From: | Dilip Kumar <dilipbalaut(at)gmail(dot)com> |
---|---|
To: | Mark Dilger <mark(dot)dilger(at)enterprisedb(dot)com> |
Cc: | Robert Haas <robertmhaas(at)gmail(dot)com>, Peter Geoghegan <pg(at)bowt(dot)ie>, Andres Freund <andres(at)anarazel(dot)de>, PostgreSQL-development <pgsql-hackers(at)postgresql(dot)org> |
Subject: | Re: new heapcheck contrib module |
Date: | 2020-07-04 13:04:21 |
Message-ID: | CAFiTN-uD3WSeggU20yU6voGou6BDb-cQcfkE8B1rAzWKZVK-Bw@mail.gmail.com |
Views: | Raw Message | Whole Thread | Download mbox | Resend email |
Thread: | |
Lists: | pgsql-hackers |
On Sun, Jun 28, 2020 at 11:18 PM Mark Dilger
<mark(dot)dilger(at)enterprisedb(dot)com> wrote:
>
>
>
> > On Jun 28, 2020, at 9:05 AM, Dilip Kumar <dilipbalaut(at)gmail(dot)com> wrote:
> >
> > Some more comments on v9_0001.
> > 1.
> > + LWLockAcquire(XidGenLock, LW_SHARED);
> > + nextFullXid = ShmemVariableCache->nextFullXid;
> > + ctx.oldestValidXid = ShmemVariableCache->oldestXid;
> > + LWLockRelease(XidGenLock);
> > + ctx.nextKnownValidXid = XidFromFullTransactionId(nextFullXid);
> > ...
> > ...
> > +
> > + for (ctx.blkno = startblock; ctx.blkno < endblock; ctx.blkno++)
> > + {
> > + int32 mapbits;
> > + OffsetNumber maxoff;
> > + PageHeader ph;
> > +
> > + /* Optionally skip over all-frozen or all-visible blocks */
> > + if (skip_all_frozen || skip_all_visible)
> > + {
> > + mapbits = (int32) visibilitymap_get_status(ctx.rel, ctx.blkno,
> > + &vmbuffer);
> > + if (skip_all_visible && (mapbits & VISIBILITYMAP_ALL_VISIBLE) != 0)
> > + continue;
> > + if (skip_all_frozen && (mapbits & VISIBILITYMAP_ALL_FROZEN) != 0)
> > + continue;
> > + }
> > +
> > + /* Read and lock the next page. */
> > + ctx.buffer = ReadBufferExtended(ctx.rel, MAIN_FORKNUM, ctx.blkno,
> > + RBM_NORMAL, ctx.bstrategy);
> > + LockBuffer(ctx.buffer, BUFFER_LOCK_SHARE);
> >
> > I might be missing something, but it appears that first we are getting
> > the nextFullXid and after that, we are scanning the block by block.
> > So while we are scanning the block if the nextXid is advanced and it
> > has updated some tuple in the heap pages, then it seems the current
> > logic will complain about out of range xid.

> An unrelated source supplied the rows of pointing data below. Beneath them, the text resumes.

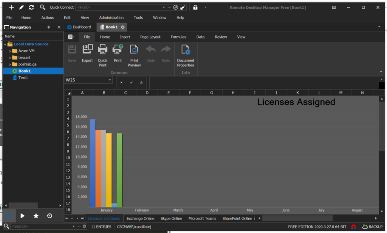387x233 pixels.
Task: Expand the Azure VM folder
Action: tap(10, 51)
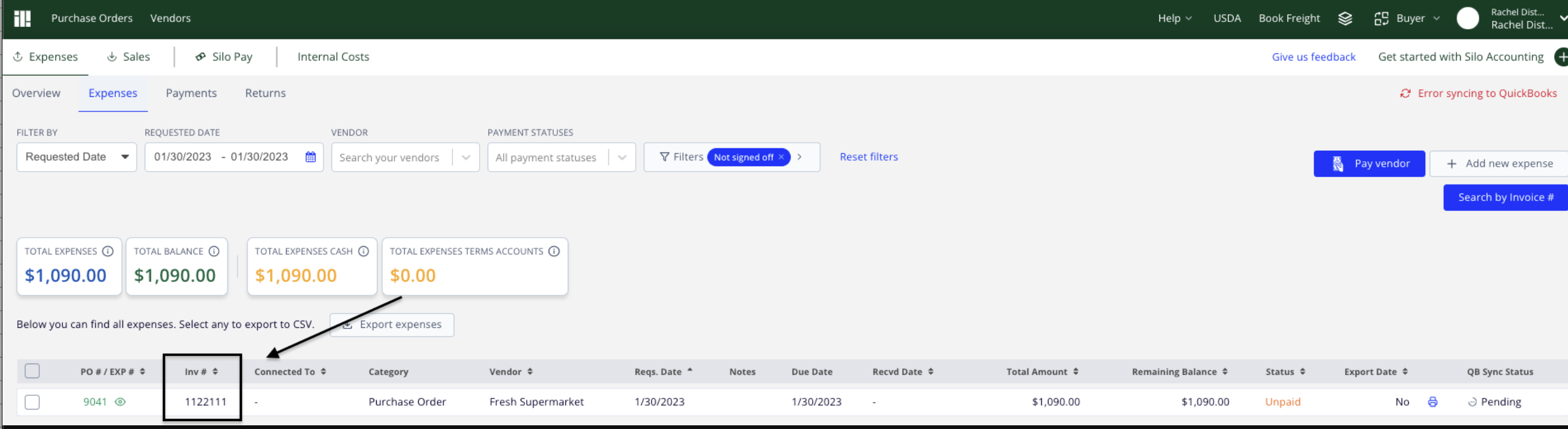
Task: Switch to the Payments tab
Action: coord(191,93)
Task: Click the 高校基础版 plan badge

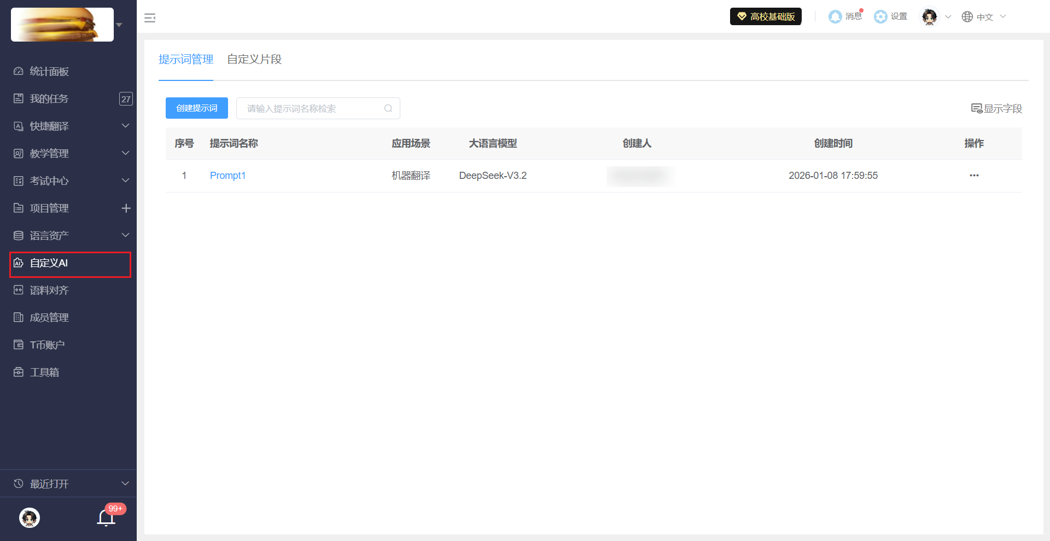Action: pyautogui.click(x=766, y=17)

I did not test this
> > behavior so please point me to the logic which is protecting this.
>
> We know the oldest valid Xid cannot advance, because we hold a lock that would prevent it from doing so. We cannot know that the newest Xid will not advance, but when we see an Xid beyond the end of the known valid range, we check its validity, and either report it as a corruption or advance our idea of the newest valid Xid, depending on that check. That logic is in TransactionIdValidInRel.
That makes sense to me.
>
> > 2.
> > /*
> > * Helper function to construct the TupleDesc needed by verify_heapam.
> > */
> > static TupleDesc
> > verify_heapam_tupdesc(void)
> >
> > From function name, it appeared that it is verifying tuple descriptor
> > but this is just creating the tuple descriptor.
>
> In amcheck--1.2--1.3.sql we define a function named verify_heapam which returns a set of records. This is the tuple descriptor for that function. I understand that the name can be parsed as verify_(heapam_tupdesc), but it is meant as (verify_heapam)_tupdesc. Do you have a name you would prefer?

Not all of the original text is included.